• What the task asks:
Convert the lines below into a Markdown table with the columns "Row" and "Line," numbering each line and skipping any blank ones. Leave the pictures out of the table.

Rows of pointing data:
────────
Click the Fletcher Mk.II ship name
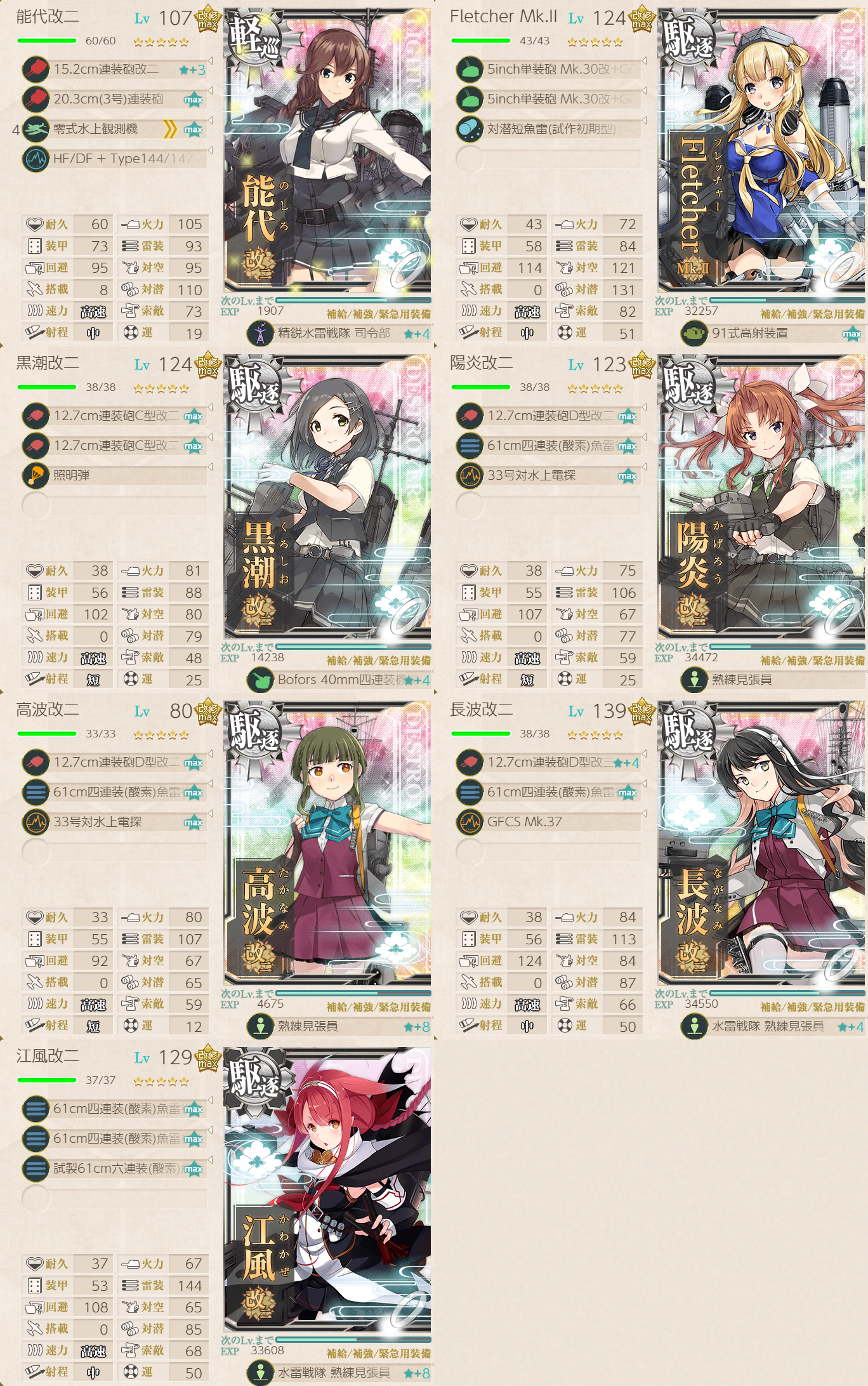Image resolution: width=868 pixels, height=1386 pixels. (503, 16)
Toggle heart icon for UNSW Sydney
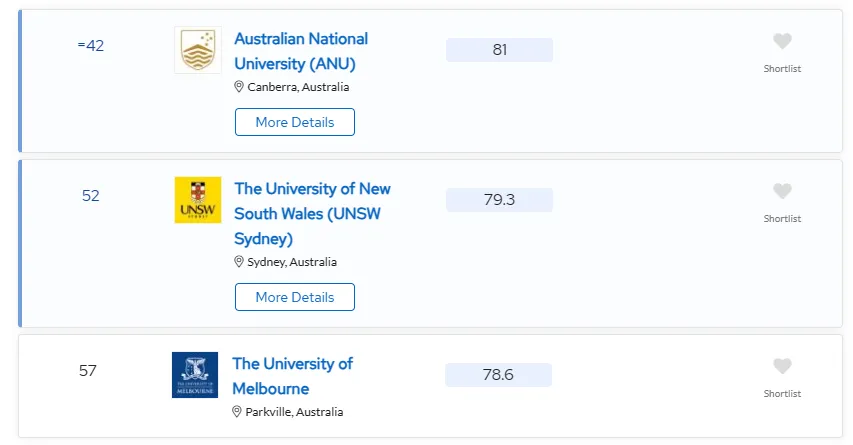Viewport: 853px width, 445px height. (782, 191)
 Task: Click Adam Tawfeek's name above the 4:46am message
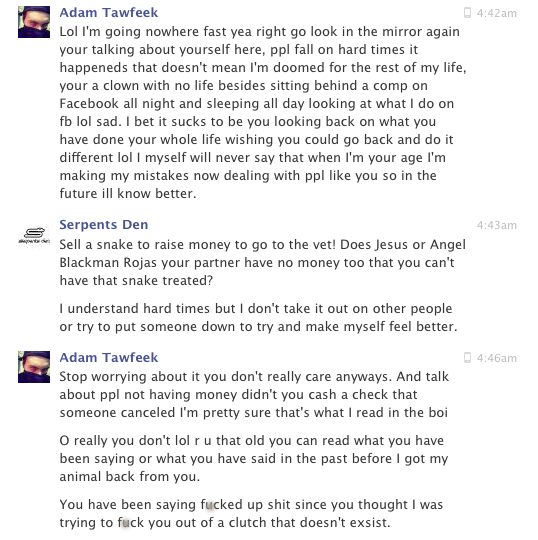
────────
• Exercise output:
| Row | Line |
|---|---|
| 1 | Click the Fletcher Mk.II ship name |
| 2 | Image resolution: width=868 pixels, height=1386 pixels. (503, 16) |
| 3 | Toggle heart icon for UNSW Sydney |
| 4 | Viewport: 853px width, 445px height. (782, 191) |
| 5 |  Task: Click Adam Tawfeek's name above the 4:46am message |